§ **To do**: An exact copy of every record below is needed, with the pictures left out.

**** Data supplied ****

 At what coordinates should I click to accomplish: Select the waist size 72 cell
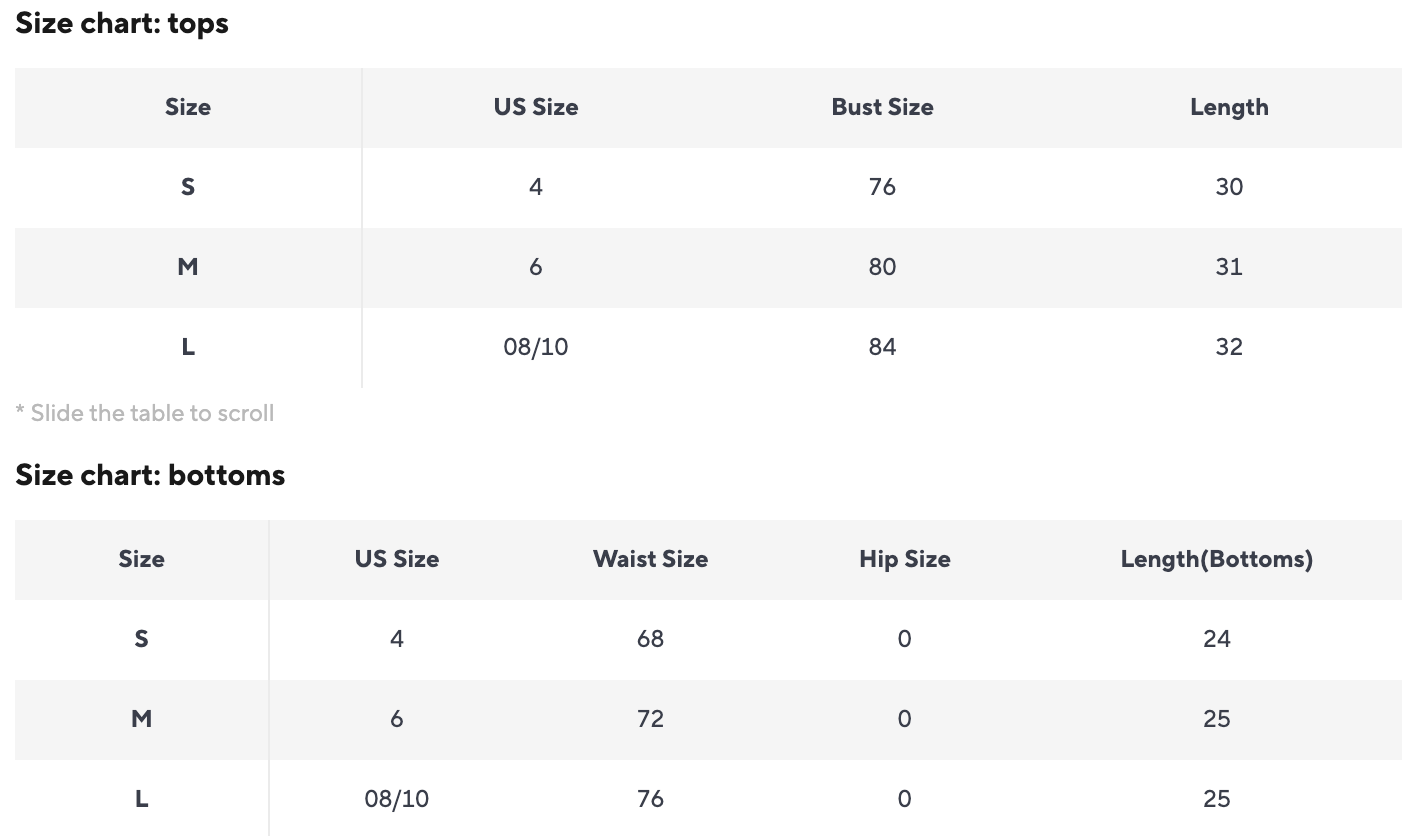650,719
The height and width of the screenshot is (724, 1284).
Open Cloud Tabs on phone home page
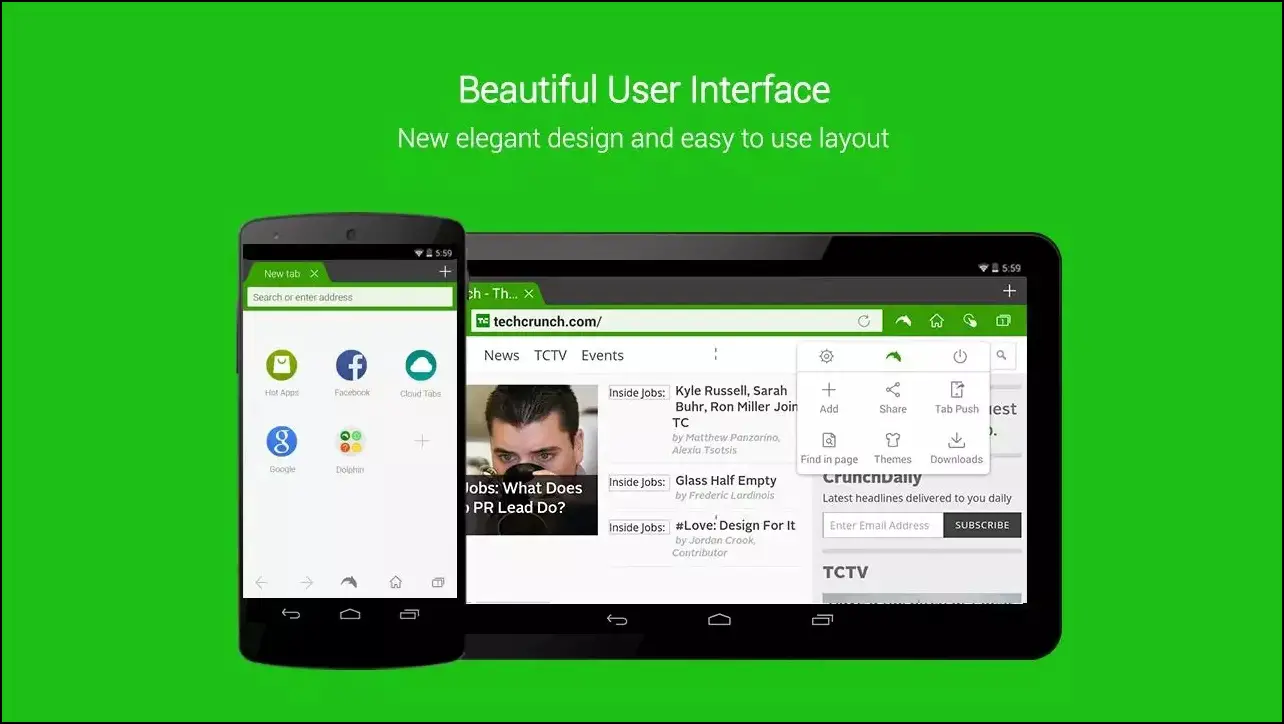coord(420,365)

****

§ **Task result**:
 At what coordinates should I click to accomplish: Select the waist size 72 cell
650,719
The height and width of the screenshot is (724, 1284).
Open Cloud Tabs on phone home page
coord(420,365)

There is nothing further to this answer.